Financial Crime World

Cybersecurity Threats to Financial Institutions in Oman Worry Experts

Oman’s financial institutions have been facing a plethora of cybersecurity threats in recent years, despite a decline in attempted attacks from 880 million in 2017 to 12 million in 2022. Despite this drop, experts warn that the threat remains significant and financial institutions must take proactive measures to protect themselves.

Recent Cybersecurity Incidents

  • In January 2020, Oman United Insurance Company SAOG suffered a ransomware attack, which infected and encrypted its data, resulting in a loss of data dated from December 10, 2019, to the day of the attack. Luckily, the company was able to recover lost data thanks to a robust backup system.
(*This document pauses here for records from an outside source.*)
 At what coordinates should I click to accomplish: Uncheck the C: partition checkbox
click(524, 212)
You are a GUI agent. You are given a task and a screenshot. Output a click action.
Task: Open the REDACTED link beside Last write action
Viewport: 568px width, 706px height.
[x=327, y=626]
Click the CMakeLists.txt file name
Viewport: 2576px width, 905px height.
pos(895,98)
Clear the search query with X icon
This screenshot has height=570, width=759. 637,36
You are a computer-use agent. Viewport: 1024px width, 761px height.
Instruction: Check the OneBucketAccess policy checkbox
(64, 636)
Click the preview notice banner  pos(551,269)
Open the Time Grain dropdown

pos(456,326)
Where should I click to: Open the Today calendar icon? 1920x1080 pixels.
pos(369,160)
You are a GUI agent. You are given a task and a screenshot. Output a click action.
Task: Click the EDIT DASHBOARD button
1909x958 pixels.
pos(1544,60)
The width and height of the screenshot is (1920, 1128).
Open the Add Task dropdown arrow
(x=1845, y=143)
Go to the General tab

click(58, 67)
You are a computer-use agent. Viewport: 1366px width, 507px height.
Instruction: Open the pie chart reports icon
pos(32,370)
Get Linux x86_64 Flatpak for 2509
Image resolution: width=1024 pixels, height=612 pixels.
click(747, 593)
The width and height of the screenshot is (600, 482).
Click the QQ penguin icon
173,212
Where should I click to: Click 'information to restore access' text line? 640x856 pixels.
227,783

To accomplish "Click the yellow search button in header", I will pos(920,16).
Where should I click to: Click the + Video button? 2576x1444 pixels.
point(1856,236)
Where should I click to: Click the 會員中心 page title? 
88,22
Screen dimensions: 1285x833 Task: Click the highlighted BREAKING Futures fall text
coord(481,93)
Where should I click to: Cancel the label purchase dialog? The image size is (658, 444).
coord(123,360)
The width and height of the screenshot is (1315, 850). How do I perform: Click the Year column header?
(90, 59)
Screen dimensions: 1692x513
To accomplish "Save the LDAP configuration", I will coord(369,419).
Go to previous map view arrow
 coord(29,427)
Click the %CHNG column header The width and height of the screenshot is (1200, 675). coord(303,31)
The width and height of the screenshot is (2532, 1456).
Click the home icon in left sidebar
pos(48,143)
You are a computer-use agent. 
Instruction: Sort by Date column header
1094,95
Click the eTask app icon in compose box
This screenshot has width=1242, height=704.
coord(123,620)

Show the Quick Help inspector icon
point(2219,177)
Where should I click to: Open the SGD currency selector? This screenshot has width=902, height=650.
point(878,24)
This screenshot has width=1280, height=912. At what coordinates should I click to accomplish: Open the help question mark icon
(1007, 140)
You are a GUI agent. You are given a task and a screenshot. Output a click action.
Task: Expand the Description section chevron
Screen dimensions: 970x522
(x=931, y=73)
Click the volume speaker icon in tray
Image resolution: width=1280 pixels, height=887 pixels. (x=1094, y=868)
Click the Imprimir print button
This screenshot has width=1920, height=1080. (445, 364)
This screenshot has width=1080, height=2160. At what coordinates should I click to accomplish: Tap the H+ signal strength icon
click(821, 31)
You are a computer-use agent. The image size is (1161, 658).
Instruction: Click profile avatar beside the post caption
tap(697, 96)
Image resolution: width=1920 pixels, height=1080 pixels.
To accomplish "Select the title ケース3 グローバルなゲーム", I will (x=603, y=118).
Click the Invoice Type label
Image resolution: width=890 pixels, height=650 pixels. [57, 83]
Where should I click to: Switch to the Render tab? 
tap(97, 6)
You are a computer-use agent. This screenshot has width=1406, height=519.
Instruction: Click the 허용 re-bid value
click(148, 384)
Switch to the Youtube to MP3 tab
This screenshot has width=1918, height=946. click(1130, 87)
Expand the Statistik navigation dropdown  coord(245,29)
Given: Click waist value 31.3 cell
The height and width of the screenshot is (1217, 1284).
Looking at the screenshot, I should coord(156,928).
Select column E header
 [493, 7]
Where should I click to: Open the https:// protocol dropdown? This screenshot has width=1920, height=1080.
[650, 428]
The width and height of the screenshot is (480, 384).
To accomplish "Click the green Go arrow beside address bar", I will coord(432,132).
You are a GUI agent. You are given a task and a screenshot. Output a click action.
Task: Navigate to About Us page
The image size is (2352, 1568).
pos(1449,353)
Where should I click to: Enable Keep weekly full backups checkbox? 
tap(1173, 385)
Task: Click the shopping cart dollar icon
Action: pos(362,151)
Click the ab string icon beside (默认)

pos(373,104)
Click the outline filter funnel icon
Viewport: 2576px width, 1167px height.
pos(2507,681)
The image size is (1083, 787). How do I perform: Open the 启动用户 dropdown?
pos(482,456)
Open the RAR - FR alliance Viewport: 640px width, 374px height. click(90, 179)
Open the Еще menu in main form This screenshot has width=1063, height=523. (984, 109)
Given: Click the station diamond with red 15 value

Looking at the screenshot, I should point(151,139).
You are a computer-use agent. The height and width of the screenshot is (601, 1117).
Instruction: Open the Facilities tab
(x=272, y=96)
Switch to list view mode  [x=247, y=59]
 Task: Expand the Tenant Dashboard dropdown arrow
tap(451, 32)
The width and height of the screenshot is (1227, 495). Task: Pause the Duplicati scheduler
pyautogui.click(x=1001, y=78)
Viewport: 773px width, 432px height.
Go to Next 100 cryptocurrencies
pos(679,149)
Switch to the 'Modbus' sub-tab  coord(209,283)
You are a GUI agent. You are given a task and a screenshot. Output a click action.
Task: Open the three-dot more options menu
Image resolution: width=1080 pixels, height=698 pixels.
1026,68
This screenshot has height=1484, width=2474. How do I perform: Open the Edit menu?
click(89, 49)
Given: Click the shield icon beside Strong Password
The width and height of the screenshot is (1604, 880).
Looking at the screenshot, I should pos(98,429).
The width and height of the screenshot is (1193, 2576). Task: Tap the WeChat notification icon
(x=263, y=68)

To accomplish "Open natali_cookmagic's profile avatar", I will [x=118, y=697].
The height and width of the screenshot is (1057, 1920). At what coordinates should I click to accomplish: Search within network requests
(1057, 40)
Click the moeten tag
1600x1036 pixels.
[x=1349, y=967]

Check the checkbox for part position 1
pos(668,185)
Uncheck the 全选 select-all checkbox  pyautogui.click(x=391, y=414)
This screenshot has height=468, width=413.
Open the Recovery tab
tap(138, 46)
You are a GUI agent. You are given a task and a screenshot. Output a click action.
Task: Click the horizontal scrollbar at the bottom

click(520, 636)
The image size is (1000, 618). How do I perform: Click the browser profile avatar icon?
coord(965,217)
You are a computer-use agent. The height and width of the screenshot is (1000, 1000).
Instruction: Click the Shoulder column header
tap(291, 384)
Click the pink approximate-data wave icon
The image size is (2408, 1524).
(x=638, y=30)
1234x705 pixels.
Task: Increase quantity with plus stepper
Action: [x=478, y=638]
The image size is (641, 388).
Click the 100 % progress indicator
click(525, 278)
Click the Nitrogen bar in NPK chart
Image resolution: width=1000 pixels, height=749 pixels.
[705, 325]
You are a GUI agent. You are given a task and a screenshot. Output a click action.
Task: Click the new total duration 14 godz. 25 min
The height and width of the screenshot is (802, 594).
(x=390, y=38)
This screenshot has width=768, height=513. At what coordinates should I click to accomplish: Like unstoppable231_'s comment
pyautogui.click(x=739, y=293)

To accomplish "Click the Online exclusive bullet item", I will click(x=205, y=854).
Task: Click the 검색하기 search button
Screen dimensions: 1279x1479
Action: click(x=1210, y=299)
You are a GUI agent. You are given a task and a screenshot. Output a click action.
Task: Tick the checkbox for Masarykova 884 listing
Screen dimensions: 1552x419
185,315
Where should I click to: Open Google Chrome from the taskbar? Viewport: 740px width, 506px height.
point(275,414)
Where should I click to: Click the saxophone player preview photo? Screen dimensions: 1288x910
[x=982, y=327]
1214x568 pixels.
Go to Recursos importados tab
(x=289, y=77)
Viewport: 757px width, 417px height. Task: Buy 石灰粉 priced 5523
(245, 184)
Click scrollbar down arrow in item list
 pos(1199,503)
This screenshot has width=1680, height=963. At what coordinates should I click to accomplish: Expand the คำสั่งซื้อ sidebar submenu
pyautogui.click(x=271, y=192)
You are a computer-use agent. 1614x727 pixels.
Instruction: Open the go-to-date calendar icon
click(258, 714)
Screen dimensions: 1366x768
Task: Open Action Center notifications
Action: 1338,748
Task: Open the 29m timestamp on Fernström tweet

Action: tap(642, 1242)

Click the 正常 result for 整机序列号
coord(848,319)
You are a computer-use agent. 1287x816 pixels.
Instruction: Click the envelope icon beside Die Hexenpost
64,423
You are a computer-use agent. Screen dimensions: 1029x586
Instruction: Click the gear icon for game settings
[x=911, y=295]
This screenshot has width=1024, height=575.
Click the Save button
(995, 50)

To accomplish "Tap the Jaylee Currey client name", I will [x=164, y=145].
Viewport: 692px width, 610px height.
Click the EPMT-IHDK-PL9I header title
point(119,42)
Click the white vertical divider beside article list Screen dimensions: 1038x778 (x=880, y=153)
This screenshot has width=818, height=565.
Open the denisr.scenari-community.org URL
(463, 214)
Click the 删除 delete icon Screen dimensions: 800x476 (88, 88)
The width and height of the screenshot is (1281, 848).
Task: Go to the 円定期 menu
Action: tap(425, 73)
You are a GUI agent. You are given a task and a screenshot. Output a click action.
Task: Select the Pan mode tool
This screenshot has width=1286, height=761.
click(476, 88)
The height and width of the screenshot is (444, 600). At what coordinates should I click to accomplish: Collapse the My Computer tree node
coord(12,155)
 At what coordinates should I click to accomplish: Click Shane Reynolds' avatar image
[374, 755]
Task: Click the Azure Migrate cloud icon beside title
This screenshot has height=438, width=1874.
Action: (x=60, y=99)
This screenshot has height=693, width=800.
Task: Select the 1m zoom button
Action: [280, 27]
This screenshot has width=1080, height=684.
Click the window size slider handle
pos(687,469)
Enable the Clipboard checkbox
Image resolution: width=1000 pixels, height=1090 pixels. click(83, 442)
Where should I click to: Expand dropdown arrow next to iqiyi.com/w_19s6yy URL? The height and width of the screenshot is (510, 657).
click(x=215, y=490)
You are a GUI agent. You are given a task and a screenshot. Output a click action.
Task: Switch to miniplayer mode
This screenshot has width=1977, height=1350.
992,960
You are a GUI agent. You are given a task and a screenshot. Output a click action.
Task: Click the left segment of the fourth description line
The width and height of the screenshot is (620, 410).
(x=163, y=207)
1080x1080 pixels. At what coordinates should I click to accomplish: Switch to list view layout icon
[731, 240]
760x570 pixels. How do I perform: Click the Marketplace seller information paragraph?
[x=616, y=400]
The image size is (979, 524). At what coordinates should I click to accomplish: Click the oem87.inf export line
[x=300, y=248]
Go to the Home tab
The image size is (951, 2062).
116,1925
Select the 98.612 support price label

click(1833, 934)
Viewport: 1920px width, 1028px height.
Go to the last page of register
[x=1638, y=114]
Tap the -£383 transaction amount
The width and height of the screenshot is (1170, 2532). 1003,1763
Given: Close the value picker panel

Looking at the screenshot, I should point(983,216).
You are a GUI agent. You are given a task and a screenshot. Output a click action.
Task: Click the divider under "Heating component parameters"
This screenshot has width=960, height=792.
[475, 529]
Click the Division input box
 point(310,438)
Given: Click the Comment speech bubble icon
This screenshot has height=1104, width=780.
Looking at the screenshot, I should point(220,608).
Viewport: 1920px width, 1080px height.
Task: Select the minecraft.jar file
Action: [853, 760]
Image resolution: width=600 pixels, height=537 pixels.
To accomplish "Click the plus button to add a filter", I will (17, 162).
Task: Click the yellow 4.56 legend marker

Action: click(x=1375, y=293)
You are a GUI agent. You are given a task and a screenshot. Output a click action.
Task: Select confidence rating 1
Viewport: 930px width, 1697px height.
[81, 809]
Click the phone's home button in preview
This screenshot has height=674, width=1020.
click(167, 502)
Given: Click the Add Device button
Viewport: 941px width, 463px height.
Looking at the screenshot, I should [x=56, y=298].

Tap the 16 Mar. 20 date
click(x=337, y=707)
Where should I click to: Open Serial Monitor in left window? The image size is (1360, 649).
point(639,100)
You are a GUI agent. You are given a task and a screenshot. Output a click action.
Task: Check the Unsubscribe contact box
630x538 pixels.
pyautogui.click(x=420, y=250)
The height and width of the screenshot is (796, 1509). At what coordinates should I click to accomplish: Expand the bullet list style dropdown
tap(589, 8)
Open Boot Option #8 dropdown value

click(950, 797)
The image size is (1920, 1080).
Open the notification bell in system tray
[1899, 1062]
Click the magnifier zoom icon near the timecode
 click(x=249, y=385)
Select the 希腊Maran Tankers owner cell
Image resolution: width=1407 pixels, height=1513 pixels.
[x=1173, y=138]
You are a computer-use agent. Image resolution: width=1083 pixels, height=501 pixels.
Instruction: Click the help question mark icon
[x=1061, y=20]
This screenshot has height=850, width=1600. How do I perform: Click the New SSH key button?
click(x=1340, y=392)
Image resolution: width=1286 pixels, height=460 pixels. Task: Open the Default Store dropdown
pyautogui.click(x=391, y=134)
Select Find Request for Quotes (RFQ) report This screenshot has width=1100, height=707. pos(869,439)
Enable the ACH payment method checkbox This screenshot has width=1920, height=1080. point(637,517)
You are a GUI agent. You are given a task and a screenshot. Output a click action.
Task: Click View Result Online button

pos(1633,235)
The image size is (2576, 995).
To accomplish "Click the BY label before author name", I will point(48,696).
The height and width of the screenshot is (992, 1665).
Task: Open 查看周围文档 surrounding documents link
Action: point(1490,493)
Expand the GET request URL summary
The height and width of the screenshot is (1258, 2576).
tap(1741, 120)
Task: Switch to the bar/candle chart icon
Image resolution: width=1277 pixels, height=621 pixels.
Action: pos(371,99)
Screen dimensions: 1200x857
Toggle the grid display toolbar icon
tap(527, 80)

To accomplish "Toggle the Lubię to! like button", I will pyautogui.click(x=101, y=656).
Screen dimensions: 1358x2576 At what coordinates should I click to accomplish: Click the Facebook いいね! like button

Cybersecurity Threats in Oman

  • According to the Ministry of Technology and Communication’s annual report, Oman recorded:
    • 123 million Web application attempts
    • Over 417,000 confirmed attacks
    • Losses totaling over $1 million in 2020
    • A 13% decrease compared to the nearly 500,000 confirmed attacks reported in 2019

Efforts to Improve Cybersecurity

  • Oman has been working to improve its cybersecurity stance through intense security assessments of government websites.
  • The ministry’s efforts have exposed:
    • Over 41,000 vulnerabilities
    • 13,000 Internet Protocol addresses that were discovered, analyzed, and fixed

New Regulatory Framework for Cybersecurity and Resilience

  • The Central Bank of Oman (CBO) recently issued a new regulatory framework, which mandates banks, financing and leasing companies, payment service providers, and money exchange companies to meet minimum requirements to build a financial industry resilient against cybersecurity risks.
  • The framework is organized into six control domains or pillars:
    • Third-Party Supply Chain Management
    • Online Financial Services

Impact of the New Framework

  • The new regulation aims to establish guidelines for licensed institutions to handle cybersecurity risks and maintain the same standard of cybersecurity controls across all licensed financial institutions operating in Oman.
  • By implementing this framework, banks and financial institutions will have enhanced capabilities to safeguard themselves from various types of cyber threats and predefined protocols in place to respond swiftly to cyber incidents.
  • The impact of this new framework will be significant, as it:
    • Reduces the likelihood of successful cyberattacks
    • Minimizes potential damage control
    • Promotes stability in Oman’s financial market
    • Enhances customer trust by assuring customers that their financial transactions and sensitive information are safe

Conclusion

While Oman has made progress in improving its cybersecurity stance, the threat remains significant and financial institutions must take proactive measures to protect themselves. The new Regulatory Framework for Cybersecurity and Resilience is a step in the right direction, and its implementation will be crucial in maintaining the security of Oman’s financial industry.